More than a quarter (28.3%) of respondents chose regulation, largely due to the growing time and cost sink of compliance for both firms and advisors. A larger contingent (30.3%) chose “other” and discussed hurdles such as unpredictable markets and aging client bases. The third-most popular answer was price competition, at 18%.

On the topic of regulation as a threat, one advisor with Calgary-based dealer Portfolio Strategies Corp. bemoaned its minutiae. “It appears that regulators are paring everything down to the lowest common denominator” as a way to catch the “few bad advisors affecting the whole industry,” the advisor says.

Since the global financial crisis, Canadian regulators have implemented rules and guidance around disclosure to clients and investor education. That’s had an impact on issues such as adequacy of the documentation and investment fees.

Even requirements that have been around for several years continue to worry advisors. “CRM2 scrapping income [that’s] derived from trailer fees, and going all fee-based, [is a threat],” says an advisor with Mississauga, Ont.-based dealer Carte Wealth Management Inc. “That would really change the industry totally. The smaller advisors like myself would be squeezed out of the business.”

Both compliance-related categories in the 2019 Report Card series performed well compared with a year ago. “Support for dealing with changes in the regulatory environment” and “advisor’s relationship with compliance department” were rated 8.6 and 8.8 by respondents, vs 8.6 for both in 2018. The importance ratings for both categories also rose in 2019, to 9.2 and 9.1, respectively.
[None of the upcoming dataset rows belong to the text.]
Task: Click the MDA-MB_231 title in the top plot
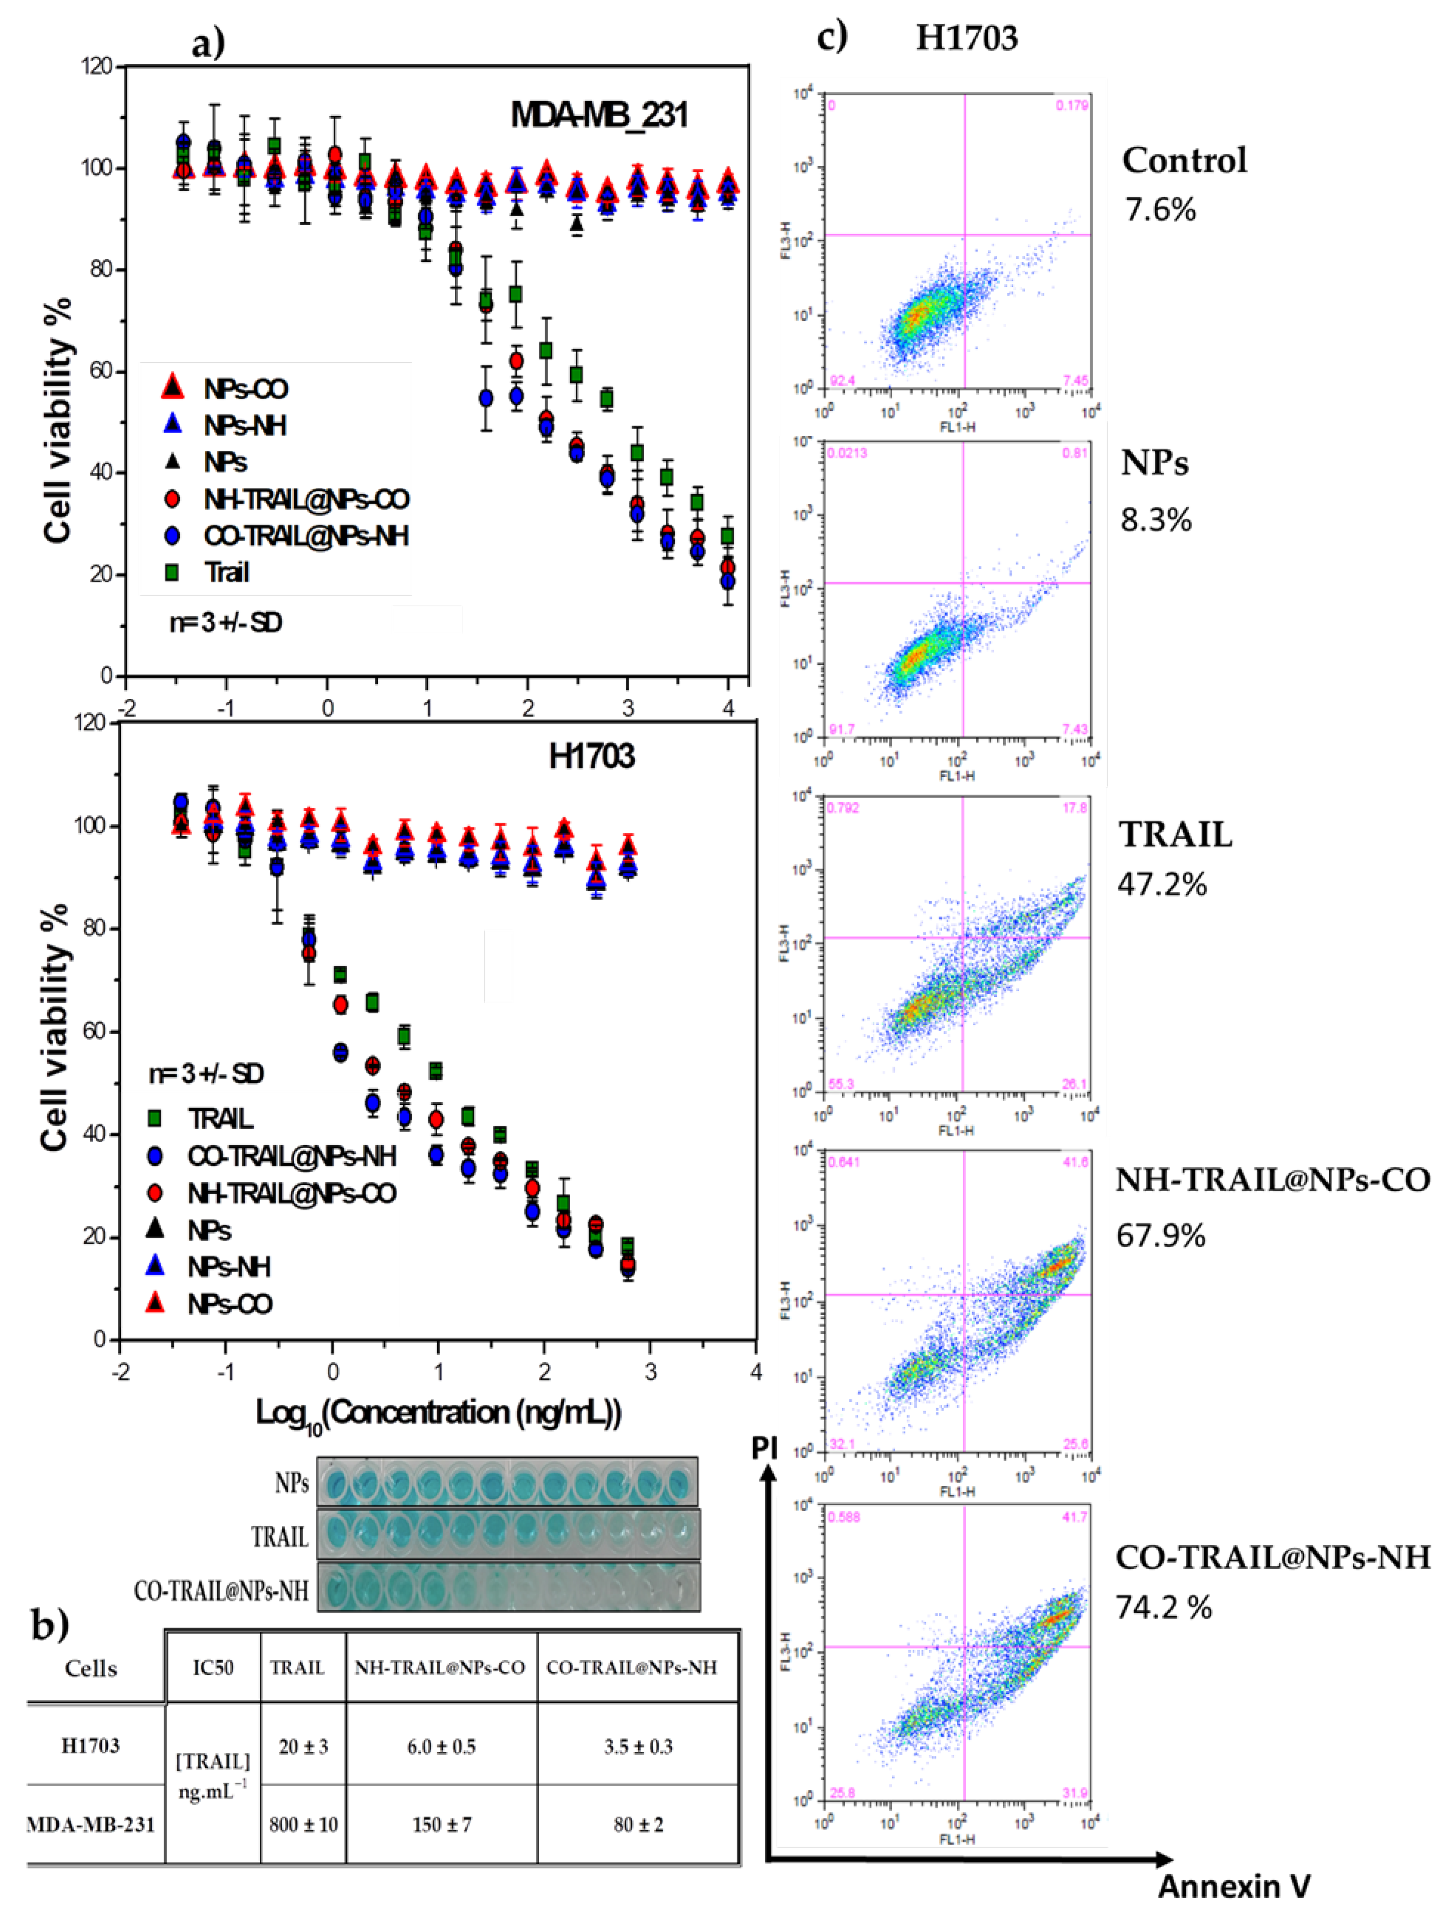click(599, 115)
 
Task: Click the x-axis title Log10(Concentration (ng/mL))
click(438, 1413)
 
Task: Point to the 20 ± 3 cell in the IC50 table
click(303, 1746)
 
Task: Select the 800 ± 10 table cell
click(303, 1825)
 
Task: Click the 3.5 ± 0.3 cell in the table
click(638, 1746)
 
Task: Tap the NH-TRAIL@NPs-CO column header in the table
click(440, 1668)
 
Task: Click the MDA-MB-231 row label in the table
click(90, 1825)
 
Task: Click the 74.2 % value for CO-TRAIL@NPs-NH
click(1163, 1607)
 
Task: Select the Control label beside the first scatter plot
click(1184, 160)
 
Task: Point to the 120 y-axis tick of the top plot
click(97, 66)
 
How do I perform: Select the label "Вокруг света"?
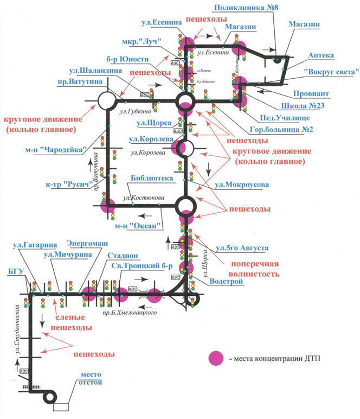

For respondents who chose “other” when asked about their biggest revenue fears, the main issues raised were the threat of volatile markets and the shaky global economy – forces entirely beyond the control of advisors and their firms.

“The better the average Canadian is doing, the more likely they are going to look for [advisors],” says one advisor in B.C. with London, Ont.-based insurance agency Freedom 55 Financial. “Twenty years ago, people had more expendable income.”

“I am worried about the market ending up in a black swamp [due to] global instability,” says one advisor in Ontario with Toronto-based brokerage Richardson GMP Ltd.

While a handful of respondents said they were growing assets, others worried about their fees dropping. “I expect weaker equity markets, which will affect my fee-based compensation,” says an advisor in the Prairies with Montreal-based bank-owned brokerage National Bank Financial Inc.

That focus isn’t surprising, given that fee- and/or asset-based compensation remains a key revenue source for advisors across the industry – particularly for those working at or with brokerage and dealer firms. Across all advisors surveyed for the 2019 Report Card series, that type of revenue accounted for 54.2% of gross revenue, up from 50.4% in 2018. The only segment to experience a year-over-year dip in fee and/or asset-based compensation was the dealer space, but it had also seen a significant rise in that type of revenue over the past decade.

In relation to the rocky economy, a couple of familiar figures were frequently named: U.S. president Donald Trump and Canadian prime minister Justin Trudeau. “A simple tweet can spark the market one way or another, and that might scare clients [and cause] political issues,” says one retail bank advisor in Ontario with Toronto-based Canadian Imperial Bank of Commerce.

On the topic of aging clients, a trend also noted by respondents who chose “other,” multiple advisors expressed concern.

After market weakness, “the second threat would be all of my aging clients. If they die, they take the money with them. We need to bring [down] the average age of clients and their assets,” says one advisor in Quebec with Toronto-based brokerage BMO Nesbitt Burns Inc.

“The biggest threat is the age of my clients,” says an advisor in Ontario with Mississauga, Ont.-based Edward Jones. “[I] will lose $10 million in the next few years, [and] the people replacing [them] aren’t the same as the older clients.”